__Extract provided__
--------------------------------------------------
The Systems Safety Program Elements, listed in chronological order 
without regard for phase definition are as follows. 

1. Trade Studies for System Definition . The Contractor's Systems 
Safety organization shall participate in trade studies leading to system definition. 
Analyses shall be performed as required to ensure that hazards are not inad- 
vertently incorporated into the system during definition. 

2. Systems Safety Criteria Development . The Contractor's Systems 
Safety organization shall review data and experience gathered from all similar 
systems as a basis for safety criteria furnished in support of the design 
activities. 


3. Systems Safety Analysis . The contractor will perform a system 
safety analysis of his system using the technique described in the appendix of 
this specification or equivalent. In the event that the contractor's product is 
one or more subsystems of a total system, he will support the integration of 
his analysis into a total system safety analysis as performed by the integrating 
contractor in accordance with schedules established by the Center's Technical 
Manager for Systems Safety. 

The analyses will be updated in accordance with established schedules to 
include each subsequent system in the series.
--------------------------------------------------
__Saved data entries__
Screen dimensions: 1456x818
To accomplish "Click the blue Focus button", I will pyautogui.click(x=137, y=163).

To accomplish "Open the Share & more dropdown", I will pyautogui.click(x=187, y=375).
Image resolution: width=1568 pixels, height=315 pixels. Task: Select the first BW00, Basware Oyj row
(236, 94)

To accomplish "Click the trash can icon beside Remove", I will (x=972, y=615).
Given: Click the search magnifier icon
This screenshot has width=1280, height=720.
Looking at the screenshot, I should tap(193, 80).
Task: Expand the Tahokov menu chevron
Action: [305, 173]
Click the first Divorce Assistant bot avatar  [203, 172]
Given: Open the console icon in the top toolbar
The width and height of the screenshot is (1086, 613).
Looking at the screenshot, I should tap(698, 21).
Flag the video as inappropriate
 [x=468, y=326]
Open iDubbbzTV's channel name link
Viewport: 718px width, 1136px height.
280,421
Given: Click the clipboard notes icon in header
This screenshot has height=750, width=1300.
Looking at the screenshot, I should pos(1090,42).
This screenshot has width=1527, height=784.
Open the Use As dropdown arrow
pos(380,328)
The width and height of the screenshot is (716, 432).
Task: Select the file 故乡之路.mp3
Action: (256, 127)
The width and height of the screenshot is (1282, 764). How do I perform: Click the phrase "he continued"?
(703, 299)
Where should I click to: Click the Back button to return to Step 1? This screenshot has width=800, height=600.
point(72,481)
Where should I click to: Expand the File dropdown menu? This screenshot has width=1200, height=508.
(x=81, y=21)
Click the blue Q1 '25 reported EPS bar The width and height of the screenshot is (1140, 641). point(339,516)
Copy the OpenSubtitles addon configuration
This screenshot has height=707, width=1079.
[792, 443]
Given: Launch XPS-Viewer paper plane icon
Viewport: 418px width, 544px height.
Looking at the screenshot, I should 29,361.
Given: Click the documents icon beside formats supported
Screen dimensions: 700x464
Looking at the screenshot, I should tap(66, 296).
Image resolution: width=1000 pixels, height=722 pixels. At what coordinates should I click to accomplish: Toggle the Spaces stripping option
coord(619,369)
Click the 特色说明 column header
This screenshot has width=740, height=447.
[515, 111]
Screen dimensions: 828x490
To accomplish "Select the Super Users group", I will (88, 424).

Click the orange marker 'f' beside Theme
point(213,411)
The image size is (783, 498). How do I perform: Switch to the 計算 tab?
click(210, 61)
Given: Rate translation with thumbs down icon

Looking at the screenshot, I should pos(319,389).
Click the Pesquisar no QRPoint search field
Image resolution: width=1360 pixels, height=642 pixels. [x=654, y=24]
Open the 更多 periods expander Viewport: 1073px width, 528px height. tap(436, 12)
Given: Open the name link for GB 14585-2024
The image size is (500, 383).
--------------------------------------------------
__What you need to do__
1. Answer these questions from the systems safety extract.
(a) What does the Contractor's Systems Safety organization review as a basis for the safety criteria it furnishes to design activities?
(b) When a contractor's product is one or more subsystems, whose schedules govern the integration of its analysis into the total system safety analysis?
(c) What will the analyses be updated to include?
2. Write the next part of the systems safety extract, picking up after its final sentence.
The saved data entries aren't needed for any of this work.

__Answer set__
1.
(a) Data and experience gathered from all similar systems.
(b) Schedules established by the Center's Technical Manager for Systems Safety.
(c) Each subsequent system in the series.

2.
Analysis applications. The contractor's systems safely organization 
will support all design and flight readiness reviews of the system as required 
by the NASA Center Technical Manager for systems safety using the completed 
safety analyses as a means of demonstrating the safety of the system. 

4. Procedures Review . The systems safety organization will review 
all manufacturing, handling, transportation, storage, maintenance, testing, 
and operating procedures to ensure that they do not set up out-of-sequence 
events or otherwise create hazards to the system by their use. Criteria will 
be established as a basis for identifying test or operations that are hazardous. 
Those tests or operations that are hazardous will be given special attention 
including the development of back out or emergency planning and procedures. 

5. Activities During Manufacturing . The systems safety organization 
will coordinate with manufacturing and with Quality Control at frequent intervals 
to provide system safety support to those efforts.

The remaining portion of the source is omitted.